Many restaurants say they’re scared because of liability.


A single restaurant in the Antelope Valley wastes thousands of pounds of food a year making them favorable donors for The Sophia Elizabeth Foundation. But many are unwilling to donate their leftovers, common reason? fear of getting sued. Yet, there is no available public record of anyone in the United States being sued ― or having to pay damages ― because of harms related to donated food. No such lawsuit has ever been waged.



What protects restaurants?

Many local restaurants say they’re resistant to giving away their extra food out of fear of getting sued. Liability is just an excuse, there’s no reason not to donate. It’s ridiculous because those restaurants are protected. In 1996, the Bill Emerson Good Samaritan Food Donation Act (link) protects restaurants from civil and criminal liability should a recipient get ill or hurt as a result of consumed donated food. Donors are only culpable in cases of gross negligence or intentional misconduct. Meaning, if no one has acted in a totally irresponsible or purposely destructive way, lawyers are not interested in going after individuals who make sure the needy do not starve.

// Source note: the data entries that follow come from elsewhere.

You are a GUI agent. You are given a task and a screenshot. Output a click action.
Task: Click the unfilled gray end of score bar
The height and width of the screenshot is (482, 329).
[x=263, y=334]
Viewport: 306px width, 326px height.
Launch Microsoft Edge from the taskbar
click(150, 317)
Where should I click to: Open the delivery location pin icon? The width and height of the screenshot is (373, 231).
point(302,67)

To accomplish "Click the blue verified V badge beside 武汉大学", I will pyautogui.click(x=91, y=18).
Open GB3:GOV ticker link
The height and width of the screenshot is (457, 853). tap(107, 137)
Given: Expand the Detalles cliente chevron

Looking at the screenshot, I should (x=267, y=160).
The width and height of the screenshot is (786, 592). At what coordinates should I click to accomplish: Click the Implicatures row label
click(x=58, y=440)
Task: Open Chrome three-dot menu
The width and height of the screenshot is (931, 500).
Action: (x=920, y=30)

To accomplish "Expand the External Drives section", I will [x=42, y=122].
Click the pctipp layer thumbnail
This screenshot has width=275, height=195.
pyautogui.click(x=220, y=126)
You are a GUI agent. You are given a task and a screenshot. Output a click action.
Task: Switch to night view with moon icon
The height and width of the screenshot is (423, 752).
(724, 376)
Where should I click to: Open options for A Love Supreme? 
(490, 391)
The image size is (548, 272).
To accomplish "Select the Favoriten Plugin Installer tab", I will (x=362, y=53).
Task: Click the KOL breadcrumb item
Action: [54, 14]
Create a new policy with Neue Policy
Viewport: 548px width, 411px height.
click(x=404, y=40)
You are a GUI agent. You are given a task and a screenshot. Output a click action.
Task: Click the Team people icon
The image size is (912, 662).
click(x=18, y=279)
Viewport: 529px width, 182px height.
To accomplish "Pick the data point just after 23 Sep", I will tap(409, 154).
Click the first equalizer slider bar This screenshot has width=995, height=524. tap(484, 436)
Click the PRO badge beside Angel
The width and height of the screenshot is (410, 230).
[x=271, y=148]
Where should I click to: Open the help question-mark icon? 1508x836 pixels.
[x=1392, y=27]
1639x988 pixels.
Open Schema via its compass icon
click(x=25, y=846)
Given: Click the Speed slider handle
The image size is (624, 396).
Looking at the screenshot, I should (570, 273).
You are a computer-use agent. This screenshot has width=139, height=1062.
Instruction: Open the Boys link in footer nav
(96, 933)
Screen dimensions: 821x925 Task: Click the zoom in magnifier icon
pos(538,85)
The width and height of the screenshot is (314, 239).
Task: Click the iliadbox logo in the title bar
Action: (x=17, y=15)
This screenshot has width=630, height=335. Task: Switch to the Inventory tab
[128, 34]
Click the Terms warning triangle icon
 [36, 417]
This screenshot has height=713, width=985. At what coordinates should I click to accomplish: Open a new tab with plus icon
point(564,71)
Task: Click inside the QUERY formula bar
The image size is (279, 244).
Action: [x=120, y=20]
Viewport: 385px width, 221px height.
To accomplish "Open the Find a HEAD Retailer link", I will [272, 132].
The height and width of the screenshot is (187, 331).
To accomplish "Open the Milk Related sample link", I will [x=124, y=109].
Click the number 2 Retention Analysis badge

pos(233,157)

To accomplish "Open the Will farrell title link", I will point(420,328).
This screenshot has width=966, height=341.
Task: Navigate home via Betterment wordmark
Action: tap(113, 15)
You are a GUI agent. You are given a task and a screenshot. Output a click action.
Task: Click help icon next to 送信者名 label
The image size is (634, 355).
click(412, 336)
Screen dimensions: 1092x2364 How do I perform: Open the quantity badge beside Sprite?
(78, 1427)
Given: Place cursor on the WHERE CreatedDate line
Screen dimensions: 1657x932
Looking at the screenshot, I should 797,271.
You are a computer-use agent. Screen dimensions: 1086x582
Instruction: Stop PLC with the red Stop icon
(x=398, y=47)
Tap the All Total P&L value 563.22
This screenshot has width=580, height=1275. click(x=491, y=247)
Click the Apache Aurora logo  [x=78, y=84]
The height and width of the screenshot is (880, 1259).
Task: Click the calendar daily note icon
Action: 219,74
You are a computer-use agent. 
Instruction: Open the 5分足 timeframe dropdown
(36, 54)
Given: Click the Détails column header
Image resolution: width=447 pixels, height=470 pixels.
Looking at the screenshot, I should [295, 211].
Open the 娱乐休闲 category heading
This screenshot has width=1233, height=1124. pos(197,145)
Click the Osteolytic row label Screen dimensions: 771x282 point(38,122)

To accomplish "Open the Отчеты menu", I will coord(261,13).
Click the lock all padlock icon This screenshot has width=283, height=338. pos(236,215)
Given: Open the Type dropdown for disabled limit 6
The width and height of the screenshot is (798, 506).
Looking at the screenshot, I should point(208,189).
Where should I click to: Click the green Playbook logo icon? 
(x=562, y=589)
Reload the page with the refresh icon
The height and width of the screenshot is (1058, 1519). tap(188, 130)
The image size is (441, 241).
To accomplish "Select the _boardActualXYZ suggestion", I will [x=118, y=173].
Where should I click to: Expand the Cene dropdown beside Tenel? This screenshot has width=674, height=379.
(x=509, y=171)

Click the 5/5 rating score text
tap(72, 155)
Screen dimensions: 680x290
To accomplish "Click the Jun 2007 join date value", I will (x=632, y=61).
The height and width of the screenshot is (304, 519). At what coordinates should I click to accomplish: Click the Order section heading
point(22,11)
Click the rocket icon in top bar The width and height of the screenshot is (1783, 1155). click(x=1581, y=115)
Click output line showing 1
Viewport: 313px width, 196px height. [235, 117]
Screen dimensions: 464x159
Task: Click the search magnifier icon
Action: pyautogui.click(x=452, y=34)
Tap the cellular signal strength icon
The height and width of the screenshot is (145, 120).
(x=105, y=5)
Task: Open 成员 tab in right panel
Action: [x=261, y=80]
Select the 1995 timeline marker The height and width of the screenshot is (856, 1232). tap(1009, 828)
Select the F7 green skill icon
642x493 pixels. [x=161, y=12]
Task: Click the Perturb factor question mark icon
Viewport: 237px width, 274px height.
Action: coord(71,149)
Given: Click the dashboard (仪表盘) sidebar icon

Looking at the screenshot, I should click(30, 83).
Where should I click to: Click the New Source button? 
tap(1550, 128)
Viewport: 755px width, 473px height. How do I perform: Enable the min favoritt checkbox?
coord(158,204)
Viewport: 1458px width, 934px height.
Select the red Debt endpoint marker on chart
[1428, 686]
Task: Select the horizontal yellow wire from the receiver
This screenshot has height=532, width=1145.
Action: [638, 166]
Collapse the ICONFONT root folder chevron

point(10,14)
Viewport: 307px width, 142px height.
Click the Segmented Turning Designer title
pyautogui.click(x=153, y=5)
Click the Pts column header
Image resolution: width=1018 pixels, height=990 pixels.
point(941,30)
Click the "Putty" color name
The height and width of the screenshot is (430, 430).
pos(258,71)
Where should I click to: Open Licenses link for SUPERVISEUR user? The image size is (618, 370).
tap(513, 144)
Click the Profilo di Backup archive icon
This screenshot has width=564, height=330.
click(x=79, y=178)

Also the very people who depend on donated food – the likely plaintiffs – hesitate to bite the hands that helped them.


The local restaurants Doing It Right

Chick Fil A – Palmdale leads with more than 7,000 meals donated this year, followed by Cuban Express – Lancaster and Pedro’s – Palmdale. Local Restaurants are exceptionally positioned to concurrently tackle the Antelope Valley food waste and hunger issues that our community face.

In the U.S., up to 40 percent of food goes to the trash. Last year, one in six households didn’t have enough money for food. Yet, even with the Bill Emerson Good Samaritan Food Donation Act in place and the vast number of groups that pick up and deliver excess food, many restaurants will still look for an excuse that keeps them from participating in the rescue effort. Every possible excuse and rationale in the book about why not to donate. Every single one of them can be addressed. The Sophia Elizabeth Foundation effectively partner with the food service industry to get high-quality, leftover food into the mouths of people in need. Since its inception, the Sophia Elizabeth Foundation (S.E.F.) works with restaurants, universities, distributors and major venues and collects food five days a week. Because the goods are perishable, everything is delivered on the same day it’s retrieved. S.E.F. has partnered with about 8 nonprofits, including shelters for domestic violence survivors, homeless shelters and low-income schools.

The S.E.F. Team started out by knocking on the doors of caterers and restaurants and would load up their personal vehicles with the items they offered up. The S.E.F Team puts down the seats and laid down a tarp in order to fill the vehicles to their brim. Now, the S.E.F. is operated by 39 volunteers and has 1 refrigerated truck for pickups and deliveries.

Last year, the Sophia Elizabeth Foundation delivered 43,000 servings of food. This year, the organization has already doled out 68,000 servings. S.E.F gets donations from about 7 Antelope Valley restaurants and no restaurant has ever turned S.E.F. down. If anything, S.E.F. can’t accommodate the number of restaurants that are interested in working with S.E.F. The Sophia Elizabeth Foundation typically only picks up food from places that can give a minimum of 50 servings of food.


The Laws require a serious upgrade

While restaurants nationwide are technically protected from getting sued should an issue arise, some say that the guidelines around donation procedures need to be more uniform to help ease concerns and streamline the process. In order to be protected under the Bill Emerson act, restaurants must comply with state and local food sanitation and label regulations, which vary widely. There’s no agreed upon system on how to safely donate food. When a health inspector, or the Department of Health and Human Services start intervening ― unfortunately, that perpetuates the myth that it’s illegal. For example, one state might permit donating food that was put out for self-serve, while another might not. Some areas might require specific types of package labeling, while others don’t.

Getting the FDA and local health departments to help craft more clear guidelines on how to donate food safely is critical to getting more restaurants on board to donate. It’s high time to improve such guidelines considering how far advancements have come in food conservation since the Bill Emerson Act was passed. At the time, the industry didn’t have a full scope understanding of how much food was being wasted. The act mostly had salvaging frozen food and expired packages of Rice-A-Roni in mind when it was passed. We’re sort of trying to use this analog tool in a digital age, the world has changed dramatically since the Bill Emerson Act was passed. Now, it merits a second look, so it can continue to facilitate important socially responsible work.